A quality of service error (Q_e) is computed as the number of nominal expected commands (Q_nom) in the queue minus the number of current commands pending (Q_m) in the queue as shown in equation 1 below.
Q _e =Q _nom −Q _m Equation 1
The quality of service error can be a positive or negative number based on the number of current commands that are pending. The quality of service error (Qe) computed using Equation 1 above is used to adjust the base domain weight (w_i) based on learn rate (μ), a number less than one, to provide an adjusted base domain weight (w_i(adapted)) as shown in equation 2 below.
w _i(adapted) =w _i+(Q _e×μ) Equation 2
For example, to meet the 99.9 percentile target for D0, only one command in 1000 commands can exceed the quality of service requirement shown in FIG. 4B. Thus, the weight is adapted to ensure that the number of commands pending does not result in the quality of service being exceeded. To achieve the Quality of Service limits, domain weight is lowered when the number of pending command exceeds a selected limit and that particular domain needs to allocate higher priority to service commands until the pending commands are reduced.
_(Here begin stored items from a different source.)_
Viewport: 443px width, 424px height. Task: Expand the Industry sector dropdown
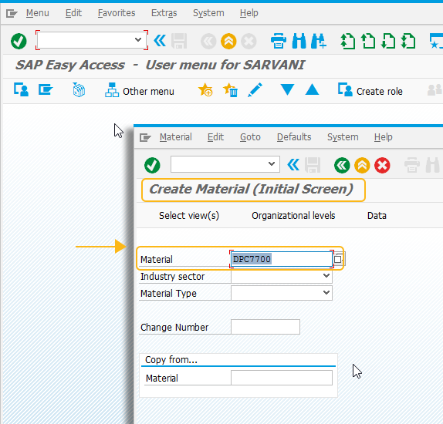pyautogui.click(x=326, y=276)
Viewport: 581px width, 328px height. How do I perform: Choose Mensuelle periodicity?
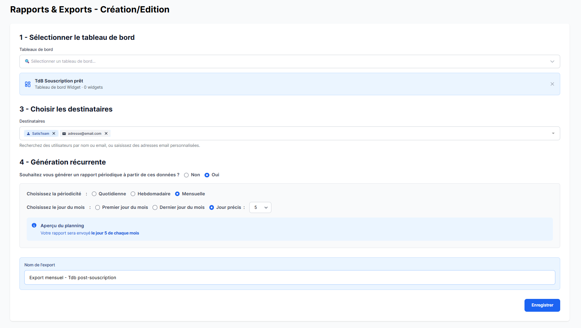pyautogui.click(x=177, y=194)
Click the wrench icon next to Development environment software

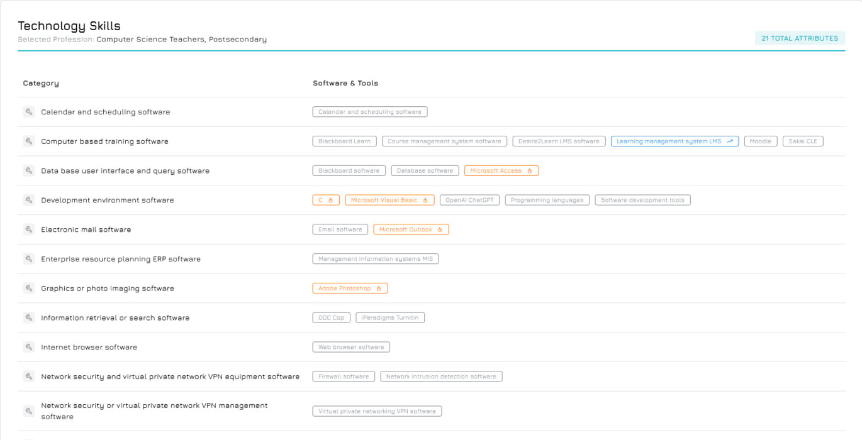(x=28, y=200)
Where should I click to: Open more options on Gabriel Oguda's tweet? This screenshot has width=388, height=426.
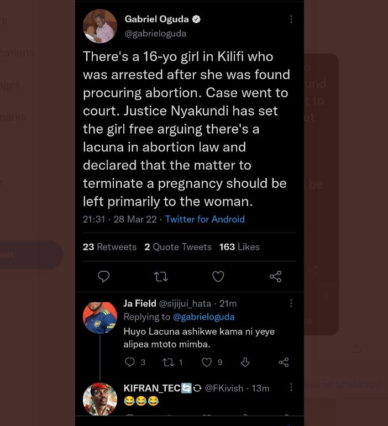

For example, based on the example shown in the table in FIG. 6B, if domain D0 has less than 2 commands pending, command completion can be much faster than average, in this case the weight for domain D0 is increased thus slowing down the processing of domain D0 commands and the weight for domains with more commands pending can be reduced to expedite the command processing rate.
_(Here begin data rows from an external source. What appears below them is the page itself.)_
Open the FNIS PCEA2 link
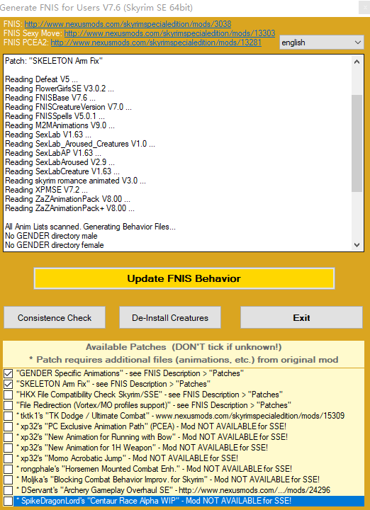The height and width of the screenshot is (510, 370). click(x=156, y=43)
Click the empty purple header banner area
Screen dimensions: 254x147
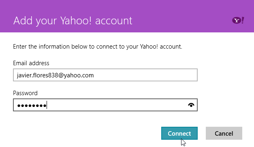coord(178,16)
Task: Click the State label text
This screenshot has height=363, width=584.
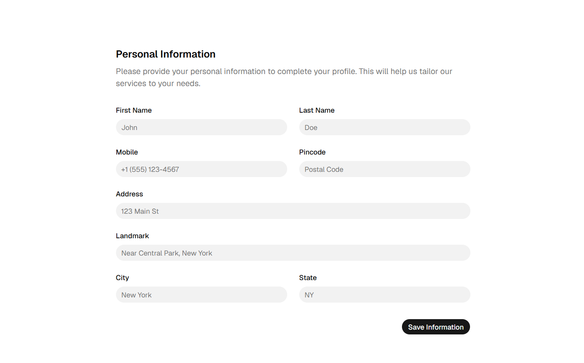Action: (x=308, y=278)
In other embodiments, the adaptation rate can be adjusted based on other system behaviors and can be scaled based on number of commands executed before weights are adjusted.
Faster domains (for example, D0) process commands at a faster rate dependent on configured weight/bandwidth and slower domains (for example, D4) process commands at a slower rate. The rate for processing commands is independent of the submission rate of commands from the host. Each domain processes commands at a required rate irrespective of submission rate of commands from the host.
The bandwidth allocation and Quality of Service management in the solid-state drive 118 allows the host to precisely configure bandwidth and quality of service per domain by assigning host submission queues 202 to the domain. Virtual priority queues and scheduling avoids head of line blocking that can occur when multiple users concurrently access the same media (for example, a non-volatile memory die 200 in a solid-state drive 118). Credit based weighted fair queuing with adaptive weight allocation avoids the need to perform command over fetching to schedule commands in a system with many submission queues. Credit based weighted fair queuing with adaptive weight allocation limits the command fetch pool per domain reducing number of commands the command scheduler 500 has to schedule.
FIG. 7 is a flowgraph illustrating a method implemented in the solid-state drive 118 shared by a plurality of users shown in FIG. 1 to provide per user Bandwidth (BW) allocation and Quality of Service (QoS) using Adaptive Credit Based Weighted Fair Scheduling.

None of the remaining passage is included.